Bengaluru: In a breakthrough that could redefine the future of energy storage, the researchers at the Indian Institute of Science (IISc) have shown that “chaos” in materials may hold the key to safer, cheaper, and more powerful batteries.

What new study find

The new study points to magnesium batteries—long seen as a promising alternative to lithium-ion cells—as the next big leap in powering devices and electric vehicles.“Each magnesium atom can exchange two electrons, compared to just one for lithium. That means nearly double the energy per atom,” explains Sai Gautam Gopalakrishnan, Assistant Professor at IISc’s Department of Materials Engineering.

Challenge With magnesium

The challenge so far has been speed: magnesium ions move sluggishly in the neat, crystalline structures used in cathodes.

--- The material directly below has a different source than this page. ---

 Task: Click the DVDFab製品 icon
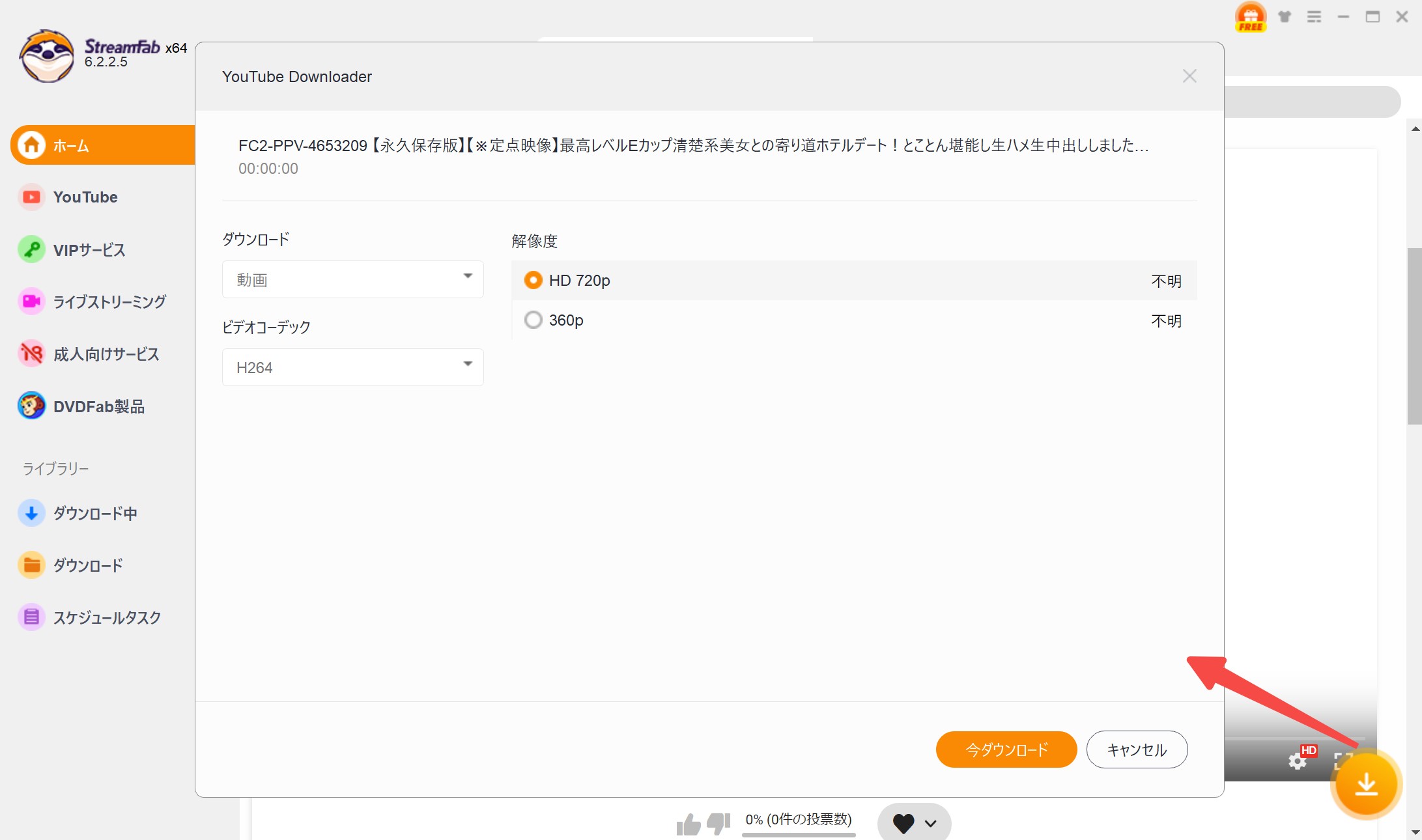[31, 406]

The IISc team turned this problem on its head. By designing amorphous—or chaotic and disordered—materials using artificial intelligence, they found magnesium ions can move up to 100,000 times faster than in crystalline forms.This discovery could open a new chapter for the energy industry. Lithium batteries currently dominate everything from smartphones to electric cars, but they face limits in energy density, safety, and cost.

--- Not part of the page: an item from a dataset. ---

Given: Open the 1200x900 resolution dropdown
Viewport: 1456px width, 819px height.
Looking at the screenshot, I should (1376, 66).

Importance of Magnesium in Battery

Magnesium, being more abundant, cheaper, and less prone to fire, could provide an edge.For consumers, the implications are clear: safer gadgets at home, longer-lasting EVs on the road, and greener energy storage solutions. For India’s growing clean-tech and EV startup sector, the findings spell opportunity. “Our work offers a completely different pathway to identify electrode materials and takes us a step closer to commercialization,” says Gopalakrishnan.Industry watchers note that the mix of AI-driven materials design and magnesium chemistry could give rise to deep-tech startups focused on next-gen batteries.

Benefits to New Startup

With the global EV race heating up, India could carve a niche as a leader in energy innovation.The team is now calling on experimentalists and startups to validate the amorphous materials in the lab. “The key takeaway is that using amorphous materials increases ion mobility, but stability must be tested,” says co-author Debsundar Dey.If successful, magnesium batteries could soon power the devices in our pockets and the cars on our streets—built not on perfect order, but on controlled chaos.